By Choe Sang-Hun
New York Times News Service
SEOUL, South Korea — North Korea is expanding an important missile base that would be one of the most likely sites for deploying intercontinental ballistic missiles capable of reaching the United States, two experts on the North’s missile programs said Thursday, citing new research based on satellite imagery.
The activities at the Yeongjeo-dong missile base near North Korea’s border with China and the expansion of a new suspected missile facility 7 miles away are the latest indications that North Korea is continuing to improve its missile capabilities, said Jeffrey Lewis and David Schmerler of the Middlebury Institute of International Studies at Monterey in California. And they come despite President Donald Trump’s repeated claims of progress in efforts to denuclearize the North.
Lewis and Schmerler said they were still not sure whether Yeongjeo-dong and the new facility under construction in nearby Hoejung-ni, both in the mountainous area near North Korea’s central border with China, were separate bases or parts of a larger single operation.
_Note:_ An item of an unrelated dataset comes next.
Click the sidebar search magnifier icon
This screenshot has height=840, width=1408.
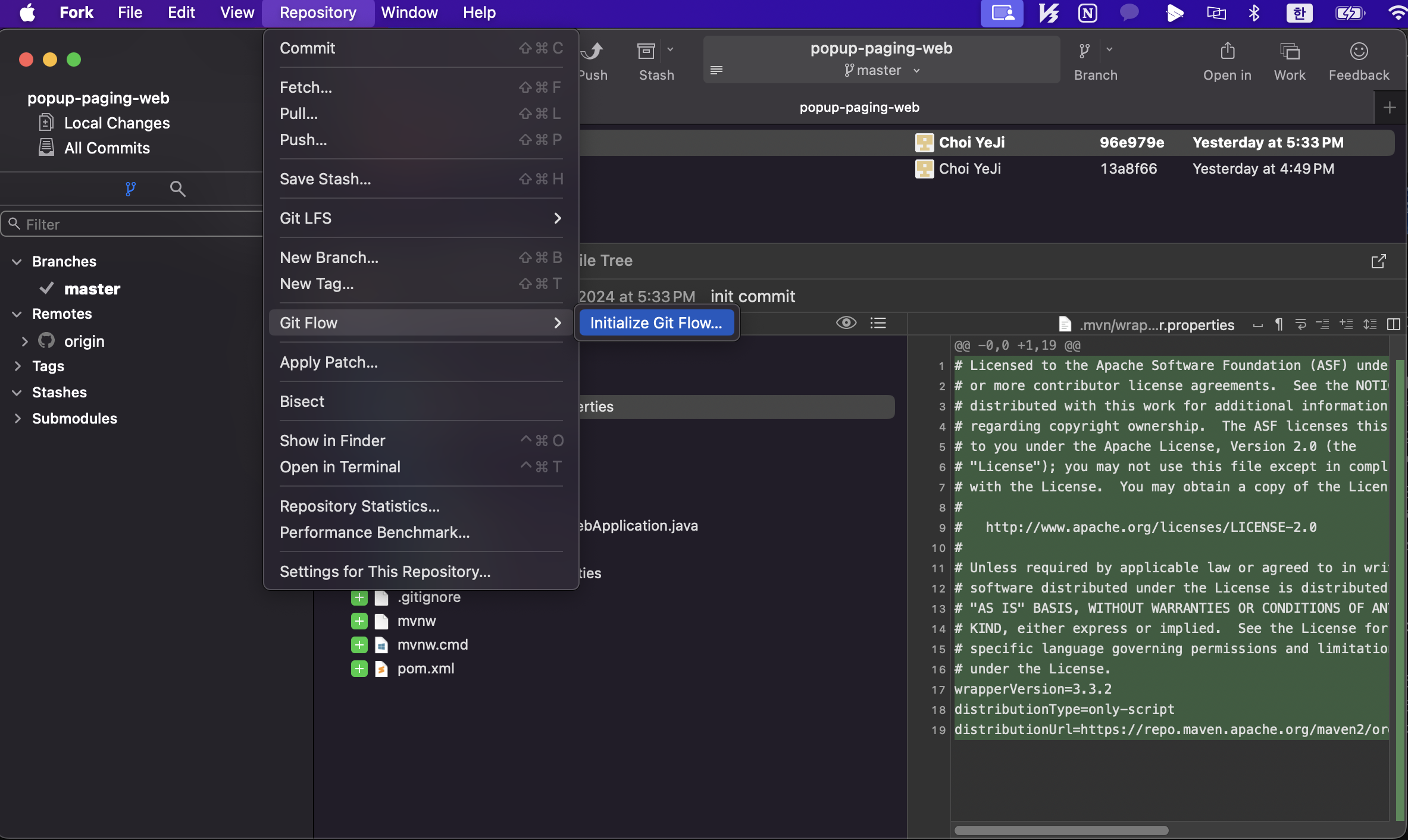coord(177,189)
But their geographic locations make them ideal to “house long-range missiles,” they said in a report they were preparing.
“The base is located in the interior of North Korea, backed up against the Chinese border,” they said. “It is this location that leads us to believe that the general area is a strong candidate for the deployment of future missiles that can strike the United States.”
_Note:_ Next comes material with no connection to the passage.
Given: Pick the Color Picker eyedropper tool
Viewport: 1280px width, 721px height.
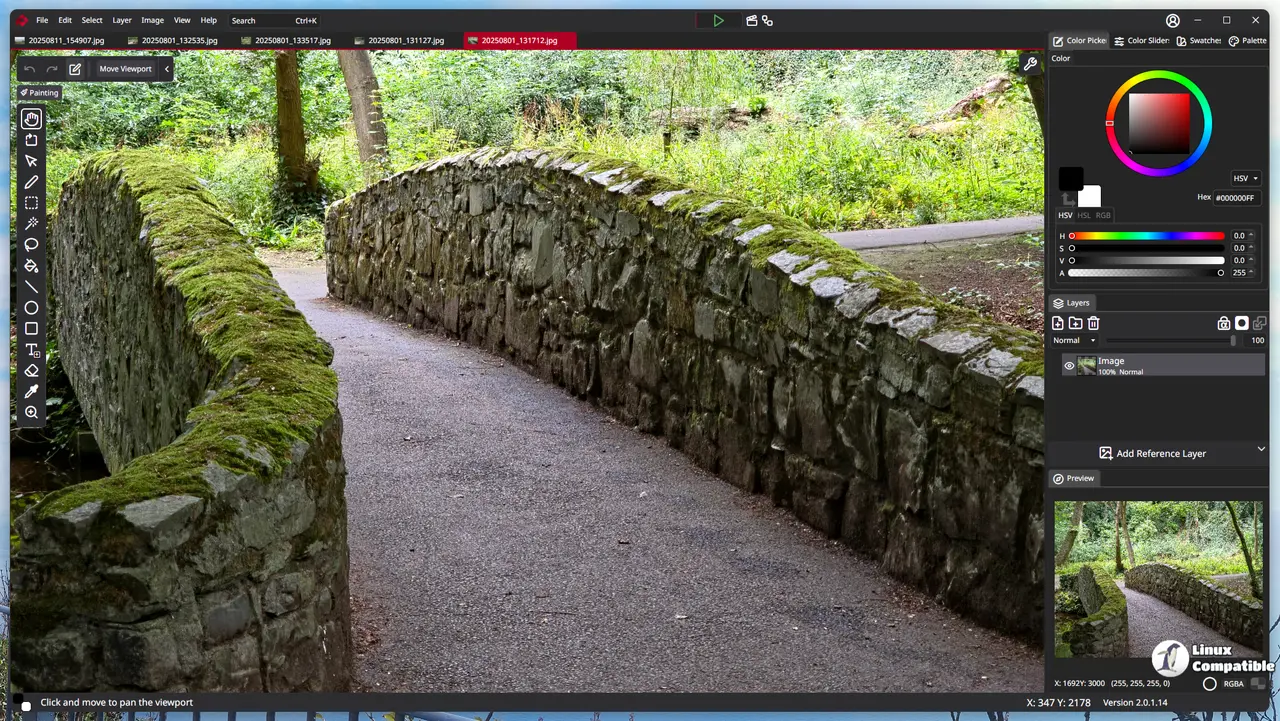Looking at the screenshot, I should [x=31, y=391].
Military planners in Seoul and Washington have long suspected that North Korea would deploy its ICBMs as close to China as possible to reduce the likelihood of pre-emptive strikes from the United States.
“This is one of the important locations in North Korea our military is monitoring in cooperation with the United States,” Roh Jae-cheon, a South Korean military spokesman, said Thursday about the North Korean base. He declined to share further details.
In a report published last month, a Washington-based research institution, the Center for Strategic and International Studies, said it had located more than a dozen North Korean missile bases still in operation.
Using satellite imagery, Lewis and Schmerler located tunnels in Yeongjeo-dong that might be used for storing missiles and the construction of a new headquarters, as well as a pair of drive-thru shelters in Hoejung-ni suitable for large ballistic missiles and “an extremely large underground facility” under construction farther up a narrow valley.